» **Entries shown**
Start of Block

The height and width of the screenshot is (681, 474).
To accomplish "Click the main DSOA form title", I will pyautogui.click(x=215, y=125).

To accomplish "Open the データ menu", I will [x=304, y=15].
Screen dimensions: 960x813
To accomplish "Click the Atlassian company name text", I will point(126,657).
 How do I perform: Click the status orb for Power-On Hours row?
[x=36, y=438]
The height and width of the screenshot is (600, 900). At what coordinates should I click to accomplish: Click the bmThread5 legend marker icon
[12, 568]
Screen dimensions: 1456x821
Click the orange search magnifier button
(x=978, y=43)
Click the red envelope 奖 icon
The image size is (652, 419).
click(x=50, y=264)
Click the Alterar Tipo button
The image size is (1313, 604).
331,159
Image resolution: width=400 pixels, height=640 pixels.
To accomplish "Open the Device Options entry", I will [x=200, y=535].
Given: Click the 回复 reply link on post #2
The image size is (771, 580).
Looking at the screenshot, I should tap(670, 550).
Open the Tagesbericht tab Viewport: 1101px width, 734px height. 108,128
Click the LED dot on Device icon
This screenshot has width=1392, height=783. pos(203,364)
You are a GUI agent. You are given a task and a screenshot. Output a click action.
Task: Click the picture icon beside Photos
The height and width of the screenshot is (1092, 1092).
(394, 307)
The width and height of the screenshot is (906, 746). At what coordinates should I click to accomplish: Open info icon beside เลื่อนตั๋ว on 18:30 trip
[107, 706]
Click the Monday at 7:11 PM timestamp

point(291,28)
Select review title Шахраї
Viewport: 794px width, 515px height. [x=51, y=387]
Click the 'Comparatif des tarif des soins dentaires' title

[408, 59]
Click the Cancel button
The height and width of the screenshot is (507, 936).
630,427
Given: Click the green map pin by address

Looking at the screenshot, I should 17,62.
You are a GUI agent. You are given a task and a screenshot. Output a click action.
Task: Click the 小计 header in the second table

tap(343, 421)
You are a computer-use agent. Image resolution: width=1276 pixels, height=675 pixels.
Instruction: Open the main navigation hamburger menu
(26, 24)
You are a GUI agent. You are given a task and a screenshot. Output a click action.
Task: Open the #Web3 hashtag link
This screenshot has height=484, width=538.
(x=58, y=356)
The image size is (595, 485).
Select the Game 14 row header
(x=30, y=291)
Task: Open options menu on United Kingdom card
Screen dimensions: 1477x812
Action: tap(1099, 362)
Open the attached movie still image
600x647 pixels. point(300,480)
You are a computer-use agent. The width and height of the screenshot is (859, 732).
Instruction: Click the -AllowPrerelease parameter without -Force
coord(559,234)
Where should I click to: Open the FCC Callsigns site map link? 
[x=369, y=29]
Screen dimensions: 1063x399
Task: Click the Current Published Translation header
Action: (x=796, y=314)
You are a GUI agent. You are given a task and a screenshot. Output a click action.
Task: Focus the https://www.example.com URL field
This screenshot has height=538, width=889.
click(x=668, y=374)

End of Block

» **To do**
When you respond, give the whole listing again exactly as written.

» **Written reply**
The height and width of the screenshot is (681, 474).
To accomplish "Click the main DSOA form title", I will pyautogui.click(x=215, y=125).

To accomplish "Open the データ menu", I will [x=304, y=15].
Screen dimensions: 960x813
To accomplish "Click the Atlassian company name text", I will point(126,657).
 How do I perform: Click the status orb for Power-On Hours row?
[x=36, y=438]
The height and width of the screenshot is (600, 900). At what coordinates should I click to accomplish: Click the bmThread5 legend marker icon
[12, 568]
Screen dimensions: 1456x821
Click the orange search magnifier button
(x=978, y=43)
Click the red envelope 奖 icon
The image size is (652, 419).
click(x=50, y=264)
Click the Alterar Tipo button
The image size is (1313, 604).
331,159
Image resolution: width=400 pixels, height=640 pixels.
To accomplish "Open the Device Options entry", I will [x=200, y=535].
Given: Click the 回复 reply link on post #2
The image size is (771, 580).
Looking at the screenshot, I should tap(670, 550).
Open the Tagesbericht tab Viewport: 1101px width, 734px height. 108,128
Click the LED dot on Device icon
This screenshot has width=1392, height=783. pos(203,364)
You are a GUI agent. You are given a task and a screenshot. Output a click action.
Task: Click the picture icon beside Photos
The height and width of the screenshot is (1092, 1092).
(394, 307)
The width and height of the screenshot is (906, 746). At what coordinates should I click to accomplish: Open info icon beside เลื่อนตั๋ว on 18:30 trip
[107, 706]
Click the Monday at 7:11 PM timestamp

point(291,28)
Select review title Шахраї
Viewport: 794px width, 515px height. [x=51, y=387]
Click the 'Comparatif des tarif des soins dentaires' title

[408, 59]
Click the Cancel button
The height and width of the screenshot is (507, 936).
630,427
Given: Click the green map pin by address

Looking at the screenshot, I should 17,62.
You are a GUI agent. You are given a task and a screenshot. Output a click action.
Task: Click the 小计 header in the second table

tap(343, 421)
You are a computer-use agent. Image resolution: width=1276 pixels, height=675 pixels.
Instruction: Open the main navigation hamburger menu
(26, 24)
You are a GUI agent. You are given a task and a screenshot. Output a click action.
Task: Open the #Web3 hashtag link
This screenshot has height=484, width=538.
(x=58, y=356)
The image size is (595, 485).
Select the Game 14 row header
(x=30, y=291)
Task: Open options menu on United Kingdom card
Screen dimensions: 1477x812
Action: tap(1099, 362)
Open the attached movie still image
600x647 pixels. point(300,480)
You are a computer-use agent. The width and height of the screenshot is (859, 732).
Instruction: Click the -AllowPrerelease parameter without -Force
coord(559,234)
Where should I click to: Open the FCC Callsigns site map link? 
[x=369, y=29]
Screen dimensions: 1063x399
Task: Click the Current Published Translation header
Action: (x=796, y=314)
You are a GUI agent. You are given a task and a screenshot. Output a click action.
Task: Focus the https://www.example.com URL field
This screenshot has height=538, width=889.
click(x=668, y=374)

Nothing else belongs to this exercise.